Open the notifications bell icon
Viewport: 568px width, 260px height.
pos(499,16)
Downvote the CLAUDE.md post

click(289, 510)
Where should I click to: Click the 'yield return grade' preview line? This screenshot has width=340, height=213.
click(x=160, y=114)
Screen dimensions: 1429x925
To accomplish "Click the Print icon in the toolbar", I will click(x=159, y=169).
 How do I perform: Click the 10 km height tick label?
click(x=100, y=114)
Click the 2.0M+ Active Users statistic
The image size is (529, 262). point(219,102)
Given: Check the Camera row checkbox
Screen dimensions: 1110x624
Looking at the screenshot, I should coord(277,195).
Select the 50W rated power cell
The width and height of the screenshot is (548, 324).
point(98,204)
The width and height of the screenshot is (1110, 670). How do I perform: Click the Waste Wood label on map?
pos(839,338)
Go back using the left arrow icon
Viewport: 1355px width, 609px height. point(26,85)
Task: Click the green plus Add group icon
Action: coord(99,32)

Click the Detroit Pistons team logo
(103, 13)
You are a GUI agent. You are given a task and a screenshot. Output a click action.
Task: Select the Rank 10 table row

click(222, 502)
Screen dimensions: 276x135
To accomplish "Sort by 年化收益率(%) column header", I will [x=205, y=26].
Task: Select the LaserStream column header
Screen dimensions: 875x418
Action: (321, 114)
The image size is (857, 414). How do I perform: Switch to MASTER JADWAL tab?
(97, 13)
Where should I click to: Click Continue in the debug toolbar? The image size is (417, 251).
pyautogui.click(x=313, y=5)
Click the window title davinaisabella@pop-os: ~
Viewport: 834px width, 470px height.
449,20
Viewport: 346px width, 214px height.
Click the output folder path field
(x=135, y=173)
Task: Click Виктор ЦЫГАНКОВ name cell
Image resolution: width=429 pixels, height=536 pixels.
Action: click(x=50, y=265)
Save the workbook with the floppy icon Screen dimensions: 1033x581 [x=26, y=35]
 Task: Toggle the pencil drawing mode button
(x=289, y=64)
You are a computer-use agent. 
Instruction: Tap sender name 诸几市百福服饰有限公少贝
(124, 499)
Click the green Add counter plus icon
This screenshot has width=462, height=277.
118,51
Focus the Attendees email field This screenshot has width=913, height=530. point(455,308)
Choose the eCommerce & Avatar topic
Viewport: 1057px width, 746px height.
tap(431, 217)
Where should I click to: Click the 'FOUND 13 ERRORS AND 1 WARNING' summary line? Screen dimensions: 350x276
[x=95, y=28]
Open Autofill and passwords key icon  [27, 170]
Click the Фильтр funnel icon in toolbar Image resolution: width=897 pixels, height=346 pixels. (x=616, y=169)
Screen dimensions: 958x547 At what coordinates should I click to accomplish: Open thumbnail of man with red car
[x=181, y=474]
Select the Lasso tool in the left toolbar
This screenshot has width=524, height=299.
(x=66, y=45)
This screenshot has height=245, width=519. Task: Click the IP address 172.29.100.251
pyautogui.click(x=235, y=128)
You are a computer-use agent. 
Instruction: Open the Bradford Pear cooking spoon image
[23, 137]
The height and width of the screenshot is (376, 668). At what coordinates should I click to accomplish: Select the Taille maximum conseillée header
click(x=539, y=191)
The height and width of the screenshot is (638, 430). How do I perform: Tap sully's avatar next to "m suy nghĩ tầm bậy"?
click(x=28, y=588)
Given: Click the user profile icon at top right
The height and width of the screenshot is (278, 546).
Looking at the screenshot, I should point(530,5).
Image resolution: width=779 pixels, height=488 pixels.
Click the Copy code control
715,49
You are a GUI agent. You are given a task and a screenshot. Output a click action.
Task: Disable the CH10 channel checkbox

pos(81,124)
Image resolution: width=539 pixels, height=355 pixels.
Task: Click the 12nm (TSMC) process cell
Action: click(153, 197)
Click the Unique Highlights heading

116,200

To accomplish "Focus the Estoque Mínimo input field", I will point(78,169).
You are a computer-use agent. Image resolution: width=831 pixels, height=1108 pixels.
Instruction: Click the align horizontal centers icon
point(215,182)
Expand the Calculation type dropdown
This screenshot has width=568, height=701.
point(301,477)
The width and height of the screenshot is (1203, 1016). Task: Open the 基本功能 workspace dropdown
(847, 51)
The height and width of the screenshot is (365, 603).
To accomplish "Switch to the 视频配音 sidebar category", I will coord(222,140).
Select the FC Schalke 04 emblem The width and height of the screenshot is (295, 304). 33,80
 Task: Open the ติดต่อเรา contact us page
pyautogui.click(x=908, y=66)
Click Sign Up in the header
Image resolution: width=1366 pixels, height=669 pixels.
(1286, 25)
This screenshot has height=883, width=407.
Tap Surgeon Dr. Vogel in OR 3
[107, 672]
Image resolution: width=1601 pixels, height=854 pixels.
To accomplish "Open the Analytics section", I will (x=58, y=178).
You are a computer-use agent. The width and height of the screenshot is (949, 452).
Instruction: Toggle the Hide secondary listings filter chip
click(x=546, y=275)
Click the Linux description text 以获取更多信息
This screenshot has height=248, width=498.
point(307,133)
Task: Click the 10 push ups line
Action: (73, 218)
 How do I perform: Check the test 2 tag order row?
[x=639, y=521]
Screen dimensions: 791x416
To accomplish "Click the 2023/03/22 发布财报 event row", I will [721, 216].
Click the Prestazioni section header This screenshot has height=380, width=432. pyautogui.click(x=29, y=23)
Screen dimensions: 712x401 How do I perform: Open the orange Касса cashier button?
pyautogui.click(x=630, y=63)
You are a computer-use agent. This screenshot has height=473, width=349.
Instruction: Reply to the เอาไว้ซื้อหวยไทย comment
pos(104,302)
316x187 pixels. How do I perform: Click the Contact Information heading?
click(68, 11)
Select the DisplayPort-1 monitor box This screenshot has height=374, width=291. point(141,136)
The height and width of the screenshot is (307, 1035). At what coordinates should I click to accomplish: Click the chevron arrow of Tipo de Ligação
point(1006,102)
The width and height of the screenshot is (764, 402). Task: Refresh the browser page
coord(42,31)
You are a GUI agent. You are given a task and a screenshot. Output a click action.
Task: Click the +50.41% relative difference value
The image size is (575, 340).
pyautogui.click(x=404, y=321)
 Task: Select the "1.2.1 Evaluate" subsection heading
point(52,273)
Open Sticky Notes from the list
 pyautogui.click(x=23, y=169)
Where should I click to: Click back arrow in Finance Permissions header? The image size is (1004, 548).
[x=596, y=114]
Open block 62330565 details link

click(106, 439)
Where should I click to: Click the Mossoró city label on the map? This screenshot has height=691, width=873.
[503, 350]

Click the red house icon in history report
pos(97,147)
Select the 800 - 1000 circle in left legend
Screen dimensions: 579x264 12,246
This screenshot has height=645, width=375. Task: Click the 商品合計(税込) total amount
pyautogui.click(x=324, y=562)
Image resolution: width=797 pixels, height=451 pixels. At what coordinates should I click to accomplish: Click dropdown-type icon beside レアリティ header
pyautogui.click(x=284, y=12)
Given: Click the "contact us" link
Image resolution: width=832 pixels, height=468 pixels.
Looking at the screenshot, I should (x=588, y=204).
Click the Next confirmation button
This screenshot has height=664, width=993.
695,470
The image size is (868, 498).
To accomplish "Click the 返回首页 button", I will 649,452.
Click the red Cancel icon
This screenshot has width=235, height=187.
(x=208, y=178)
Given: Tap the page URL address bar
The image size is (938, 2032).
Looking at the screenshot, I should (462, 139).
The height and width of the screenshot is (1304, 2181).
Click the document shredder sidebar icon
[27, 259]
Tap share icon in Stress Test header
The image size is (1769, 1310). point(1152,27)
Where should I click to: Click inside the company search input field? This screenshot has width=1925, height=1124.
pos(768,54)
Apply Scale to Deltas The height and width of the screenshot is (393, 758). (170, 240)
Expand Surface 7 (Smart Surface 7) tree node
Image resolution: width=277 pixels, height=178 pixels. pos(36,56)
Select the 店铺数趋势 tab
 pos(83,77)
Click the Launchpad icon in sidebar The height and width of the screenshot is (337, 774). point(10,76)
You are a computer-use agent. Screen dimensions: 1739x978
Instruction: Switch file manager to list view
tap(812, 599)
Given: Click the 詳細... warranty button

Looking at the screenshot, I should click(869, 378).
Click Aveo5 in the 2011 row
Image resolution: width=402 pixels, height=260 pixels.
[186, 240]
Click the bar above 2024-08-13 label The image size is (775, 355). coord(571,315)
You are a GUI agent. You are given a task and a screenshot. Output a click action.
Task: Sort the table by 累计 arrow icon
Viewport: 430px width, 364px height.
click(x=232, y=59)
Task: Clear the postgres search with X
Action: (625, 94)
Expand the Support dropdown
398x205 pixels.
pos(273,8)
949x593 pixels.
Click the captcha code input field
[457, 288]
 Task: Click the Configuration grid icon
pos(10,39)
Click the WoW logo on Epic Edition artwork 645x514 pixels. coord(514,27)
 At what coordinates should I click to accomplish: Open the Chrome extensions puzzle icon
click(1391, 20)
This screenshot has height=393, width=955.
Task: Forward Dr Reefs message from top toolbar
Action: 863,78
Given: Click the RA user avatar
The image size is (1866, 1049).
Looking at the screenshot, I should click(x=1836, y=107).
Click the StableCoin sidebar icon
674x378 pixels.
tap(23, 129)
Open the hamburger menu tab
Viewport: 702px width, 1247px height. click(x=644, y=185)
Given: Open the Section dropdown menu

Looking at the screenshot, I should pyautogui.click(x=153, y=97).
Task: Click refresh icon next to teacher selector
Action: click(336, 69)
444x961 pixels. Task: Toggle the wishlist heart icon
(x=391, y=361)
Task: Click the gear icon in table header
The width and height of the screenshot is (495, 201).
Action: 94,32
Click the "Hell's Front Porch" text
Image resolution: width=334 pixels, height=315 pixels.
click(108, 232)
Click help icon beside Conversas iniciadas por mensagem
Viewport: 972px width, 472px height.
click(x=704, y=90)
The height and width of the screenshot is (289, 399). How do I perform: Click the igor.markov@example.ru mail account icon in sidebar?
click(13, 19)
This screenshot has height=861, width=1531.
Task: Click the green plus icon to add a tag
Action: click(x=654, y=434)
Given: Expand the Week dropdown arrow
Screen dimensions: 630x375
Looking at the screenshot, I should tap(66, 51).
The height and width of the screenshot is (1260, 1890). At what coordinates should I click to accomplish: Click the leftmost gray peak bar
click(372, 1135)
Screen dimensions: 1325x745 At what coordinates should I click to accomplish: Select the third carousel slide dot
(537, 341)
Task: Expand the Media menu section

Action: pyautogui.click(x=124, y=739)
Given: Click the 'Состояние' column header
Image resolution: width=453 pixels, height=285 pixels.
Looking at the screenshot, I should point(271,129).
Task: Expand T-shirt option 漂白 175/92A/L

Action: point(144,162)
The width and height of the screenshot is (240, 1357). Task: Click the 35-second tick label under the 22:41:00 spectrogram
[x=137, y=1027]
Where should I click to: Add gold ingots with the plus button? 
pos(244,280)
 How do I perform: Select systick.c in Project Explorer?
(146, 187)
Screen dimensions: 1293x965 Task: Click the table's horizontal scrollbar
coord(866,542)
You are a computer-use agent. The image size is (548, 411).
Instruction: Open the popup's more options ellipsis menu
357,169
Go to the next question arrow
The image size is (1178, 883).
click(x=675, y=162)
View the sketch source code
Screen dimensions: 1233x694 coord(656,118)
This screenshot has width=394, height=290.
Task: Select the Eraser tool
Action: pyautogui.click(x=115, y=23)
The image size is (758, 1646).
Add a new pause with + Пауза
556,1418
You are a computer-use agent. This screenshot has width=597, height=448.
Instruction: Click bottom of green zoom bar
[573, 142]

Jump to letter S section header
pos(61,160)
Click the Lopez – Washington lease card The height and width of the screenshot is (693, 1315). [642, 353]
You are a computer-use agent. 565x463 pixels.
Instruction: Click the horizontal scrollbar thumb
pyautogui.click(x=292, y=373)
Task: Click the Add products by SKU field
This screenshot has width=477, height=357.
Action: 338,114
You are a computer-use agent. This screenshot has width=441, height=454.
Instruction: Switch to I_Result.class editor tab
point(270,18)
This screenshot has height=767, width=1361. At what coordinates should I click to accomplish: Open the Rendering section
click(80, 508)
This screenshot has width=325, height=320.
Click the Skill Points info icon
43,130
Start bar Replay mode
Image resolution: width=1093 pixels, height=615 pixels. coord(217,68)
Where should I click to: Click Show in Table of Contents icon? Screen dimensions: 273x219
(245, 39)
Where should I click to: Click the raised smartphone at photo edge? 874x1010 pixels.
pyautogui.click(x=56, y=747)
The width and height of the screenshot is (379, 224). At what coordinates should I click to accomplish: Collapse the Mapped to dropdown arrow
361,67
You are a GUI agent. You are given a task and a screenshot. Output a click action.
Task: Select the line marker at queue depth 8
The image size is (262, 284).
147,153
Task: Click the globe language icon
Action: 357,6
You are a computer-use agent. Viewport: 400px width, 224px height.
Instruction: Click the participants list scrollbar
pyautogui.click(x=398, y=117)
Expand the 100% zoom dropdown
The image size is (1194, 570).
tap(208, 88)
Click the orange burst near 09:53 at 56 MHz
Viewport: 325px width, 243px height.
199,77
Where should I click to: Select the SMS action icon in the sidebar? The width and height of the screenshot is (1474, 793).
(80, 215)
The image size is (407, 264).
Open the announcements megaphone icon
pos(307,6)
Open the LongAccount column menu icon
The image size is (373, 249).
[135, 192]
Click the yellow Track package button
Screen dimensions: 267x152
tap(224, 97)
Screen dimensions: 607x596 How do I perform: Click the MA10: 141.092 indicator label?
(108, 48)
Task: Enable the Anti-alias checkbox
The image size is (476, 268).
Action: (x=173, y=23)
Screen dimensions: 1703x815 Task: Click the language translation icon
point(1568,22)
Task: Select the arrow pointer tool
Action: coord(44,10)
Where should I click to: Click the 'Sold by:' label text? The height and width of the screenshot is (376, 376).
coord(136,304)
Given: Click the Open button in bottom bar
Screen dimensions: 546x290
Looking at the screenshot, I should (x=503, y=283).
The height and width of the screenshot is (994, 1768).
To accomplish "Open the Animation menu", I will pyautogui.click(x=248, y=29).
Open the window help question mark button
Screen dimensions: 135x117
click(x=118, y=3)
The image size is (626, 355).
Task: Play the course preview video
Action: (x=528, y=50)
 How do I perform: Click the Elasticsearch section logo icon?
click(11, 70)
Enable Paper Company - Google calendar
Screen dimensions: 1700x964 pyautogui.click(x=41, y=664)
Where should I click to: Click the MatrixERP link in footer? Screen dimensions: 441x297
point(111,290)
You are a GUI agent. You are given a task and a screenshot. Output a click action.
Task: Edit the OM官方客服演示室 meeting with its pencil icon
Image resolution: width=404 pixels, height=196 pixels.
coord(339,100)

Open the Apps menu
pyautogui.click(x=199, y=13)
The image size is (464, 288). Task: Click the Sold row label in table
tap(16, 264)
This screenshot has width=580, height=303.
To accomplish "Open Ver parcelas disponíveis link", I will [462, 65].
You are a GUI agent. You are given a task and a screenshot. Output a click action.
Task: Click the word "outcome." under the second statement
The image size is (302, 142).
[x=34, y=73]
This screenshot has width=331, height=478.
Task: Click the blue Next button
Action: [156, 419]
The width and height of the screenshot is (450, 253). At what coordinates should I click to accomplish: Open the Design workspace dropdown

════

> _Exercise directions_: Render the lines from the one containing "This screenshot has width=325, height=320." through the one containing "pyautogui.click(x=56, y=747)", inclusive, as a Markdown table with the columns Row and Entry line, omitting any blank lines.

> _Result for this exercise_:
| Row | Entry line |
|---|---|
| 1 | This screenshot has width=325, height=320. |
| 2 | Click the Skill Points info icon |
| 3 | 43,130 |
| 4 | Start bar Replay mode |
| 5 | Image resolution: width=1093 pixels, height=615 pixels. coord(217,68) |
| 6 | Where should I click to: Click Show in Table of Contents icon? Screen dimensions: 273x219 |
| 7 | (245, 39) |
| 8 | Where should I click to: Click the raised smartphone at photo edge? 874x1010 pixels. |
| 9 | pyautogui.click(x=56, y=747) |